Emergency practice drills will help raise awareness, the emergency management coordinator said.
By Jennifer Luna
Eighty-four percent of students do not know where this college’s designated evacuation areas are, an informal survey by The Ranger showed.
Students were asked if they had seen the college safety plan and if they check ACES email.
The survey showed 94 percent of students have not seen the safety plan, and 6 percent of students say they recall seeing the safety plan in a student development class.
The plan explains evacuation procedures in case of an injury; fire; violence, such as an active shooter; bomb, or terrorist threat; and tornado.
In each situation besides tornado, the plan states to call 210-222-0911, the emergency line for the Alamo Colleges police department.
If a student tries to dial 911 for an emergency on campus, the San Antonio Police Department dispatcher will call the district police, Sgt. Mike Nemcic, support services supervisor, said.
Around every corner and near entrances there is a map of emergency exits and it has where the designated evacuation area is.

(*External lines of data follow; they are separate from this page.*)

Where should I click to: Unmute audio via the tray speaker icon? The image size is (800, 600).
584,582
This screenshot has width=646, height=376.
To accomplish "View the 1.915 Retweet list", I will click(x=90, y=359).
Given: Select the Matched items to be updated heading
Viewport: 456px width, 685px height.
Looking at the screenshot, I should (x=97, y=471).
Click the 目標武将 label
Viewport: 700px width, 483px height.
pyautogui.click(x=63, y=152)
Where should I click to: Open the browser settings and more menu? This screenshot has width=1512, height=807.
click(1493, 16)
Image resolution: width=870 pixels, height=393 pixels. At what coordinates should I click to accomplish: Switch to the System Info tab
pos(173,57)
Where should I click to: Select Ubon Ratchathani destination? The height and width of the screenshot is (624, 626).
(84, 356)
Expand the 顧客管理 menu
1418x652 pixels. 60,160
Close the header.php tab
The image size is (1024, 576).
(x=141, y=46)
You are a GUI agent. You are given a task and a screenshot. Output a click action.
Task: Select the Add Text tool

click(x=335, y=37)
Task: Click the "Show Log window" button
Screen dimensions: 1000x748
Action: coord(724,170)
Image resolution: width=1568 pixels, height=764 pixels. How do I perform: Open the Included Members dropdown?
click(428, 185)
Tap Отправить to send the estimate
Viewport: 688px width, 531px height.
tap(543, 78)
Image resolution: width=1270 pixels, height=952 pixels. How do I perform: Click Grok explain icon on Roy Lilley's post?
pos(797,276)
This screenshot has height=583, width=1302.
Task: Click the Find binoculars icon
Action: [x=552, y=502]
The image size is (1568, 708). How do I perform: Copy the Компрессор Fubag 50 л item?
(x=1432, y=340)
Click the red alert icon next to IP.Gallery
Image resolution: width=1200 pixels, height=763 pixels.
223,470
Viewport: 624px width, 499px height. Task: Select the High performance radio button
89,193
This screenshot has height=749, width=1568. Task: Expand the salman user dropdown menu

There are five designated evacuation areas: the designated evacuation areas are San Pedro Springs Park when by Loftin Student Center, chemistry and geology building, Gonzales Hall, Candler Physical Education Center, and McCreless Hall. Students need to evacuate to the VIA parking lot when by the tennis courts, Nail Technical Center, Oppenheimer Academic Center and Law Enforcement Center.
Evacuate to Crockett Park when near Chance Academic Center, science annex, continuing education portables, nursing complex, empowerment center and campus police. Evacuate to EcoCentro parking lot when by Fletcher Administration Center, Moody Learning Center and service trade and industry center. Evacuate to Catholic Charities when by early childhood studies, visual arts center and Travis Early College.
The survey also showed that 75 percent of students check ACES email every day, multiple times a day, or every other day.
An email was sent Feb. 12 to faculty and staff from this college’s public relations office about the emergency plan.
The email had links to both designated evacuation areas and the safety plan.
Emergency management Coordinator Patrick Tobin said he is developing outreach to make people more aware of emergency plans.
“Awareness is one of the biggest battles we fight all the time,” he said.
Tobin said a challenge was getting through “the buzz,” the media that surrounds students every day that makes them oblivious to messages around them.
In the next year to year and a half, he will be working on strategies to bring awareness in emergency situations.
Tobin has been the emergency management coordinator for Alamo Colleges for six months and has been in the profession for 35 years. Tobin attended Minot State University, at North Dakota and was CEO at Tao Emergency Management Consulting located at El Dorado, Calif. for 25 years.
Mike Legg, director of Enterprise Management, has been with the district for two years.
Legg said before he arrived to work for the district, the Alamo campuses did not have a set emergency plan.
Legg said the district was “kicking over rocks,” and realized there was a need for a full-time individual committed to the emergency plan specifically. This opened the door for Tobin. Legg said Tobin helps “push that rock over the hill.”
By the end of the year, Legg said the district would go to each campus to conduct fire drills in each building on the campus.
The fire drills will tell if everyone in the building was evacuated from the building, how fast students and employees were evacuated, and if the fire department is contacted.
Legg said this college was huge compared to other colleges in the district because of this college’s size, and capacity.
Because of this, Legg says it causes concern when doing drills, and completing the drills will take time.
Legg said because drills have not been performed in the past, involving this college’s employees will be challenging when taking part of these practice drills.
Legg mentioned action teams were going to be established.
In each building, there will be an action team leader to make sure everyone is evacuated from the building. On each floor, there will be another leader who will make sure each person is evacuated as well as in each classroom.
In 2014, Legg said there will be five practice drills, such as an active shooter drill, or what to do in severe weather.
“Once we do these drills, it will increase awareness,” said Legg. “It will be a major training component for us.”